Income tax expense consists of current and deferred tax expense. Income tax expense is recognized in the statement of loss.

     
 

Current tax expense is the expected tax payable on the taxable income for the period, using tax rates enacted or substantively enacted at year end, adjusted for amendments to tax payable with regards to the previous year.

     
 

Deferred taxes are recorded using the liability method. Under the liability method, deferred tax assets and liabilities are recognized for future tax consequences attributable to differences between the financial statement carrying amounts of existing assets and liabilities and their respective tax bases (i.e. timing differences). Deferred tax assets and liabilities are measured using the enacted or substantively enacted tax rates expected to apply when the asset is realized or the liability settled. The effect on deferred tax assets and liabilities of a change in tax rates is recognized in the statement of loss in the period that the substantive enactment occurs.

     
 

A deferred tax asset is recognized to the extent that it is probable that future taxable profits will be available against which the asset can be utilized.

     
  (vi)

Loss per share

     
 

Basic loss per share is computed by dividing the net loss available to common shareholders by the weighted average number of shares outstanding during the reporting period.
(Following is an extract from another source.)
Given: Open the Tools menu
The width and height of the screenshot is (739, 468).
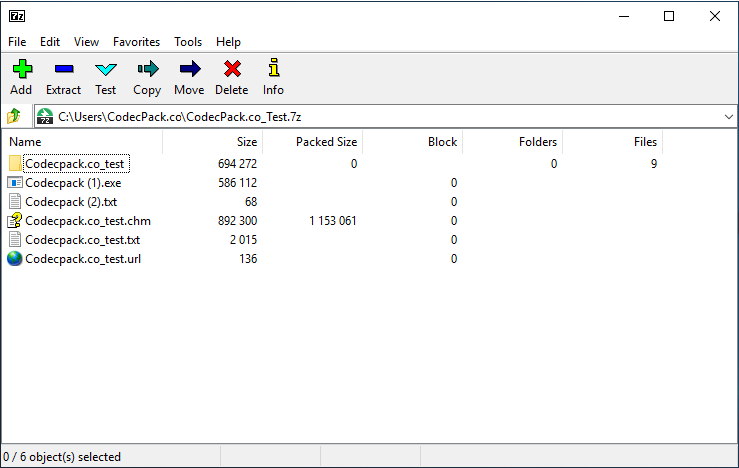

Diluted loss per share is computed in the same way as basic loss per share except that the weighted average shares outstanding are increased to include additional shares for the assumed exercise of all stock options and warrants, if dilutive.

     
  (vii)

Long-lived assets


  1.

Exploration and evaluation assets

     
 

Direct costs related to the acquisition and exploration of mineral properties held or controlled by the Company are capitalized on an individual property basis until the property is put into production, sold, abandoned, or determined to be impaired. Administration costs and general exploration costs are expensed as incurred. When a property is placed into commercial production, deferred costs will be depleted using the units-of-production method.

     
 

The Company classifies its mineral properties as exploration and evaluation assets until technical feasibility and commercial viability of extracting a mineral resource are demonstrable. At this point, the exploration and evaluation assets are transferred to property and equipment. The establishment of technical feasibility and commercial viability of a mineral property is assessed based on a combination of factors, such as the extent of established mineral reserves, the results of feasibility and technical evaluations, and the status of mining leases or permits.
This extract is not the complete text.